Start of RECORDS FOR THE TASK

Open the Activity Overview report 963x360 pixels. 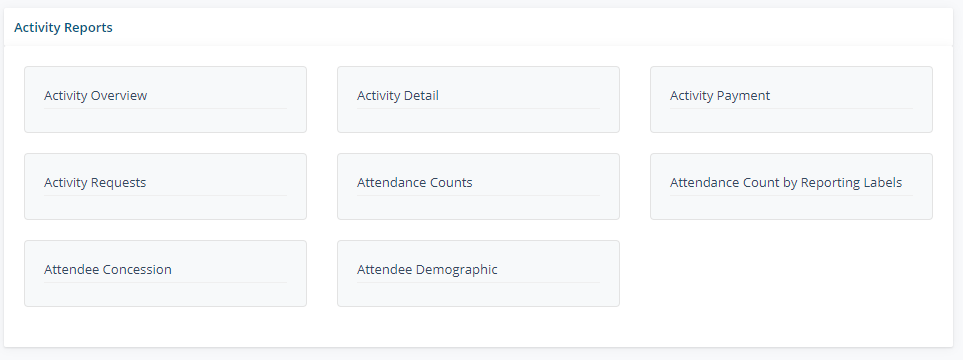coord(165,100)
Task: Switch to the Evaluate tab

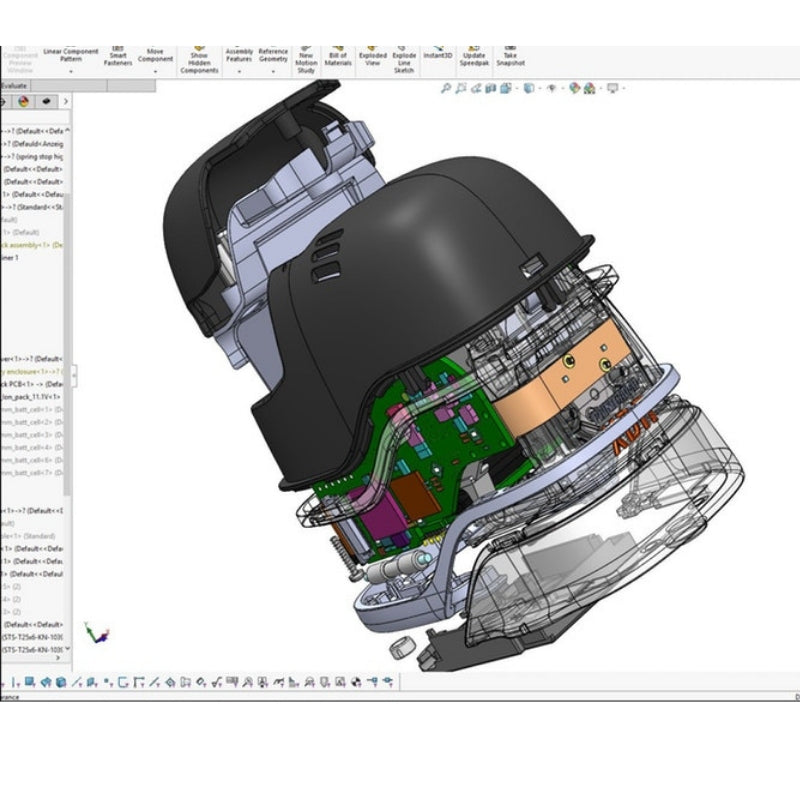Action: click(x=14, y=86)
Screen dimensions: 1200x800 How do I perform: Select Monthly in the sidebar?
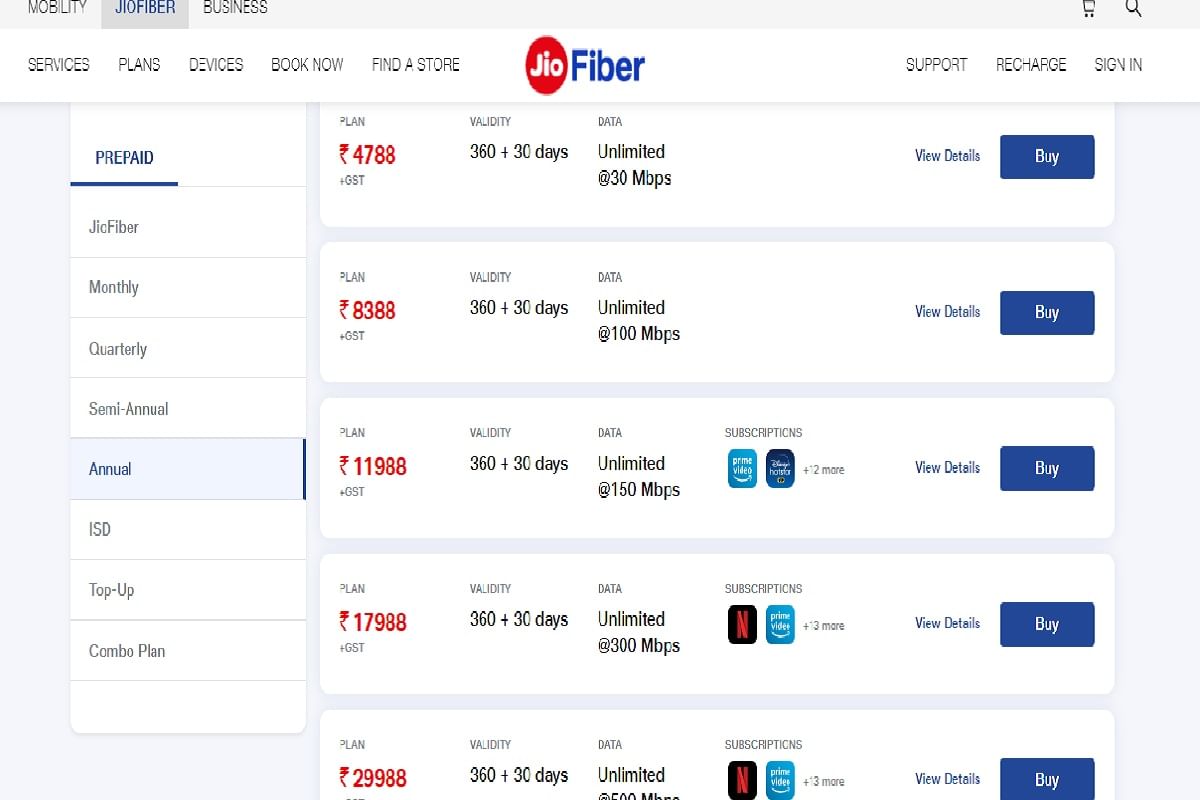click(113, 287)
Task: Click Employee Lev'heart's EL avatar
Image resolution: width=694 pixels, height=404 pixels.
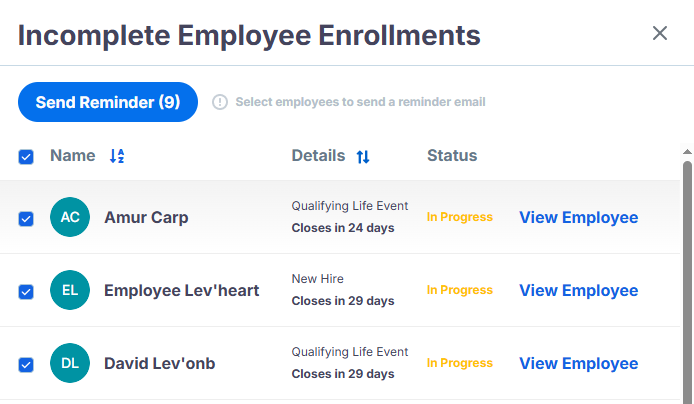Action: point(70,290)
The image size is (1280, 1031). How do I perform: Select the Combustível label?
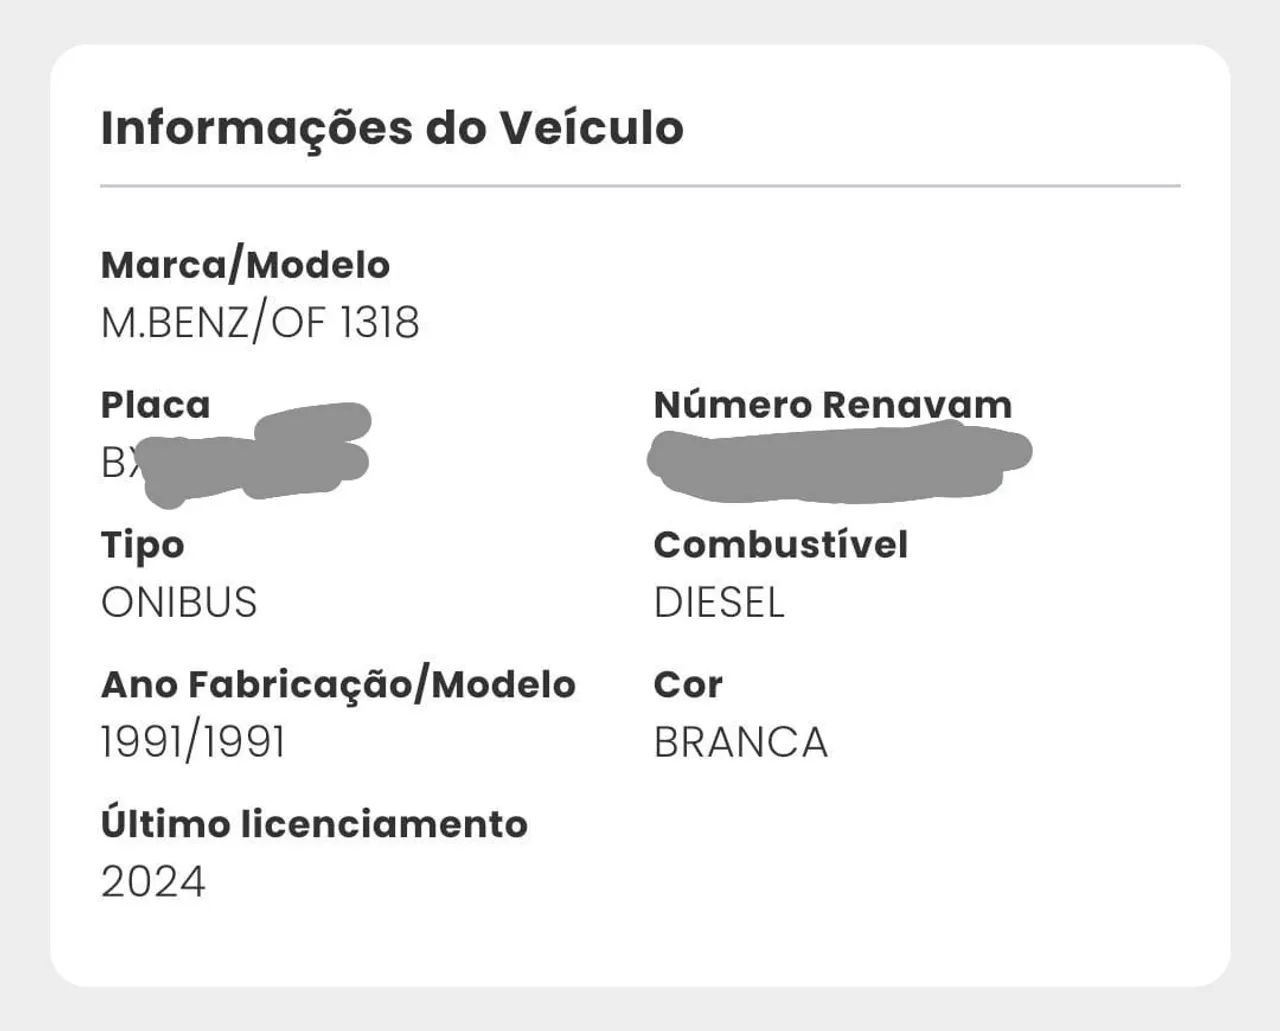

End of RECORDS FOR THE TASK

● EXERCISE GOAL: Every picture stays out; reproduce exactly the lines from the one with "Task: Switch to the Evaluate tab" through the last line of the data above.

● COMPLETED EXERCISE:
Task: Switch to the Evaluate tab

Action: click(x=14, y=86)
Screen dimensions: 1200x800 How do I perform: Select Monthly in the sidebar?
click(113, 287)
Task: Click Employee Lev'heart's EL avatar
Image resolution: width=694 pixels, height=404 pixels.
Action: point(70,290)
The image size is (1280, 1031). How do I perform: Select the Combustível label?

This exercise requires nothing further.